** Task details **
Please restate exactly what appears in the records below from the first line to the line where "Given: Click the Windows" is, that line included.

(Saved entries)
☆ ☆ ☆ ☆ ☆ ☆ ☆
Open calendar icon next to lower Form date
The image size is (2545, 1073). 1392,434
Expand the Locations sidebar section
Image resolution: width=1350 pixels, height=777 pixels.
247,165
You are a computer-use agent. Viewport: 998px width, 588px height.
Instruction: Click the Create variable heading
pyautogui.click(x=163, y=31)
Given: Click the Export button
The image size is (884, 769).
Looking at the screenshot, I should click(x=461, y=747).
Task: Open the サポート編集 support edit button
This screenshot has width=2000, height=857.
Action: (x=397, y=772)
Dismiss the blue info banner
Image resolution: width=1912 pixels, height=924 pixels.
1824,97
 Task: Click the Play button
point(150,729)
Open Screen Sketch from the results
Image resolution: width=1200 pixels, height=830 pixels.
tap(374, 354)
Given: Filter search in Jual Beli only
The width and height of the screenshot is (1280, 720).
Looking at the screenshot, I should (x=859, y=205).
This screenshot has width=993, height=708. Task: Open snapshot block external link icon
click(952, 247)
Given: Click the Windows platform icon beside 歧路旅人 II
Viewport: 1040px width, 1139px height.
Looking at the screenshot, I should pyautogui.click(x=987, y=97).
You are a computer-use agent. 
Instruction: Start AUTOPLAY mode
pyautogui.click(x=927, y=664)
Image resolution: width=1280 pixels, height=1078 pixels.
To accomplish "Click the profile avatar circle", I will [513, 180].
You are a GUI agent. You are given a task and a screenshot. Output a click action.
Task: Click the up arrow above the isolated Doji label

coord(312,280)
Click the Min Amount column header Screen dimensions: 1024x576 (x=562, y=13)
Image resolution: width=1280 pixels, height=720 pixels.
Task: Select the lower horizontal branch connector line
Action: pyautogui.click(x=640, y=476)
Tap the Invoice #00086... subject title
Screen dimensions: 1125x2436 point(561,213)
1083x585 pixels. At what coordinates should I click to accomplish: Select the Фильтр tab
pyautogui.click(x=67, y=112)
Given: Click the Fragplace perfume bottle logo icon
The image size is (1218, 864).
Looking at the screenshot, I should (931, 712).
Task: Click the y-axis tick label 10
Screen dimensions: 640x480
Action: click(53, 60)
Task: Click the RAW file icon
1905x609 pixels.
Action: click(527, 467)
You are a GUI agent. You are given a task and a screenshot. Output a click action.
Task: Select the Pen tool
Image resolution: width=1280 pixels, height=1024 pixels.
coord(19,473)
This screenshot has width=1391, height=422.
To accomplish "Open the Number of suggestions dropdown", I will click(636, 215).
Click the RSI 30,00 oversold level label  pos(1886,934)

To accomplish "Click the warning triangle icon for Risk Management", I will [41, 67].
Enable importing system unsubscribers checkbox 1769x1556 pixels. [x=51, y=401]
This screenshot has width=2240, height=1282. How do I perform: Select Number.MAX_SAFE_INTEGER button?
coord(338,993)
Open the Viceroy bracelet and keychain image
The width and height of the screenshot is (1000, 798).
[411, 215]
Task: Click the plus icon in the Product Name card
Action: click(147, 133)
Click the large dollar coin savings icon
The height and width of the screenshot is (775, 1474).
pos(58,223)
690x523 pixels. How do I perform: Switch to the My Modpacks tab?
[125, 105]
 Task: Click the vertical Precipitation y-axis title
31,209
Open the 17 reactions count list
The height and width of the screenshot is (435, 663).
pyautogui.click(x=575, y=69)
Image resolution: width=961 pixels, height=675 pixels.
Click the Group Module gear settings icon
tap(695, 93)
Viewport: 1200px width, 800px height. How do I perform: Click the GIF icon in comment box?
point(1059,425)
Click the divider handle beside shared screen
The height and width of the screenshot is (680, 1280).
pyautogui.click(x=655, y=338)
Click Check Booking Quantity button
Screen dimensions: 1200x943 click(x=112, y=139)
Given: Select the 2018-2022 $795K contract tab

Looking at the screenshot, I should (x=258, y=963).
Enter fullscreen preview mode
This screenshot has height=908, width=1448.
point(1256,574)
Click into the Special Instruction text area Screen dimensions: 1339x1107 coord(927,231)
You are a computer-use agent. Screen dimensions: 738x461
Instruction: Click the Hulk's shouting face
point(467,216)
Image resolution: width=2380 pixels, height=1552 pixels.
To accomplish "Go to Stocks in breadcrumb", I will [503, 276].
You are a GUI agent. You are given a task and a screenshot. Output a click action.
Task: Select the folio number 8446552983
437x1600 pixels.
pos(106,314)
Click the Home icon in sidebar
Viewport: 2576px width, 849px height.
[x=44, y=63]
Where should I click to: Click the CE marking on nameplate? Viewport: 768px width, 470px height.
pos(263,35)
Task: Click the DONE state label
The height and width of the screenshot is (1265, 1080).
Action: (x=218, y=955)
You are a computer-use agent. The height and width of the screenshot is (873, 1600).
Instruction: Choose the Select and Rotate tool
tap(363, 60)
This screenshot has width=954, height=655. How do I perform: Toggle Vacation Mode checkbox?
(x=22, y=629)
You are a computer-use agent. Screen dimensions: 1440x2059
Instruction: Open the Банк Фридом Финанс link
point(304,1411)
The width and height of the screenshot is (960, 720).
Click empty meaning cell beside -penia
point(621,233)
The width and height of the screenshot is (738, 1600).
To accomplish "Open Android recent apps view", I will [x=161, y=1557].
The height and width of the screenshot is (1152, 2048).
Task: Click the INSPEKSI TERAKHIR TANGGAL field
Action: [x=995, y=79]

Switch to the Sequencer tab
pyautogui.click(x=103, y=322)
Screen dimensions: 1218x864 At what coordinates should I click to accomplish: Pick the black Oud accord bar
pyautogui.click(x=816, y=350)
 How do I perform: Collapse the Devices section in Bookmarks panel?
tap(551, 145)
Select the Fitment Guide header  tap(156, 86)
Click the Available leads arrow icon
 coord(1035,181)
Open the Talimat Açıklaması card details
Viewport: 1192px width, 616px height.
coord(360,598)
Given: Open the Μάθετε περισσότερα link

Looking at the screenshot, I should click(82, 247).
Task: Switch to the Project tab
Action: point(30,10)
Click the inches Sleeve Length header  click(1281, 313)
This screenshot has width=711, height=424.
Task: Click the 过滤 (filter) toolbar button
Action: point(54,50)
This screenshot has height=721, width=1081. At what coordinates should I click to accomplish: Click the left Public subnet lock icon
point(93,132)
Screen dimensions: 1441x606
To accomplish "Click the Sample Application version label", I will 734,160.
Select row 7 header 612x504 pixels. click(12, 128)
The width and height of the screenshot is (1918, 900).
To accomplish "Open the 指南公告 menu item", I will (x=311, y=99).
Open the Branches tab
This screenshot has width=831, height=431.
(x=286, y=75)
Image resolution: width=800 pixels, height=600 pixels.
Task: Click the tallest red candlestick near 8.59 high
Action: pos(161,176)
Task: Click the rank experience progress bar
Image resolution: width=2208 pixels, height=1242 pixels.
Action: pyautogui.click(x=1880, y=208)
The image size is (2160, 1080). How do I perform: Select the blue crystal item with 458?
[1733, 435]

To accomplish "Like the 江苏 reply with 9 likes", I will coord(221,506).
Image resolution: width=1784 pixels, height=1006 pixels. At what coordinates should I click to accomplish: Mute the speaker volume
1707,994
☆ ☆ ☆ ☆ ☆ ☆ ☆
** Answer section **
Open calendar icon next to lower Form date
The image size is (2545, 1073). 1392,434
Expand the Locations sidebar section
Image resolution: width=1350 pixels, height=777 pixels.
247,165
You are a computer-use agent. Viewport: 998px width, 588px height.
Instruction: Click the Create variable heading
pyautogui.click(x=163, y=31)
Given: Click the Export button
The image size is (884, 769).
Looking at the screenshot, I should click(x=461, y=747).
Task: Open the サポート編集 support edit button
This screenshot has width=2000, height=857.
Action: (x=397, y=772)
Dismiss the blue info banner
Image resolution: width=1912 pixels, height=924 pixels.
1824,97
 Task: Click the Play button
point(150,729)
Open Screen Sketch from the results
Image resolution: width=1200 pixels, height=830 pixels.
tap(374, 354)
Given: Filter search in Jual Beli only
The width and height of the screenshot is (1280, 720).
Looking at the screenshot, I should (x=859, y=205).
This screenshot has width=993, height=708. Task: Open snapshot block external link icon
click(952, 247)
Given: Click the Windows platform icon beside 歧路旅人 II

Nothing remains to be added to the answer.